## What is being asked
Only the lines from the one containing "July (197, 1287)" through the last line below should be written out, exactly and with both ends kept.

---+---

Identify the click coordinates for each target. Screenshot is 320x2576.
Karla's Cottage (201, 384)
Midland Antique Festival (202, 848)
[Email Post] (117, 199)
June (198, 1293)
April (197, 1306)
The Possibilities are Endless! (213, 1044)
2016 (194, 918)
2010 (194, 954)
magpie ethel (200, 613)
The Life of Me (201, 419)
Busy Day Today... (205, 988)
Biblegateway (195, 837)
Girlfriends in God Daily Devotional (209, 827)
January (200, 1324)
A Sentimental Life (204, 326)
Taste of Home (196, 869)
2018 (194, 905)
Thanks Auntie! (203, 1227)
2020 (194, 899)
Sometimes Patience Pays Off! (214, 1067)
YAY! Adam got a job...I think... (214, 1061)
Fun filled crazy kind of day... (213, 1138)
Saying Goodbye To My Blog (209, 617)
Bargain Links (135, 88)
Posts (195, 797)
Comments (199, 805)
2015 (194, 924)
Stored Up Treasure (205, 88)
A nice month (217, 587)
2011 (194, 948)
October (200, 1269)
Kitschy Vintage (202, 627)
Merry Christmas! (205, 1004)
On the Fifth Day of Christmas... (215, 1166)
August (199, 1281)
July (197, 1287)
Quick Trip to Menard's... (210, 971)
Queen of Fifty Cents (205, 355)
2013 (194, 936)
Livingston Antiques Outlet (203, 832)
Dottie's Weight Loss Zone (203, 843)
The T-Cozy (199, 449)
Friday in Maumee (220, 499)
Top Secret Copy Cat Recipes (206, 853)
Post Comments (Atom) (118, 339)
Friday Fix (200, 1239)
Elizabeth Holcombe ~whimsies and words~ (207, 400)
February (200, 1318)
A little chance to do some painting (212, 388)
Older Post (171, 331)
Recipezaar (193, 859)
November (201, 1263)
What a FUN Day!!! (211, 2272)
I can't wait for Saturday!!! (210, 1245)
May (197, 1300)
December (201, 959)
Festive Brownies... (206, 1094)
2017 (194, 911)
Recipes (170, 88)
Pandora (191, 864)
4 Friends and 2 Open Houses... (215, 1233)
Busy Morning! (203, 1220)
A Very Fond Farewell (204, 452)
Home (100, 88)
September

---+---

## The completed task
July (197, 1287)
Quick Trip to Menard's... (210, 971)
Queen of Fifty Cents (205, 355)
2013 (194, 936)
Livingston Antiques Outlet (203, 832)
Dottie's Weight Loss Zone (203, 843)
The T-Cozy (199, 449)
Friday in Maumee (220, 499)
Top Secret Copy Cat Recipes (206, 853)
Post Comments (Atom) (118, 339)
Friday Fix (200, 1239)
Elizabeth Holcombe ~whimsies and words~ (207, 400)
February (200, 1318)
A little chance to do some painting (212, 388)
Older Post (171, 331)
Recipezaar (193, 859)
November (201, 1263)
What a FUN Day!!! (211, 2272)
I can't wait for Saturday!!! (210, 1245)
May (197, 1300)
December (201, 959)
Festive Brownies... (206, 1094)
2017 (194, 911)
Recipes (170, 88)
Pandora (191, 864)
4 Friends and 2 Open Houses... (215, 1233)
Busy Morning! (203, 1220)
A Very Fond Farewell (204, 452)
Home (100, 88)
September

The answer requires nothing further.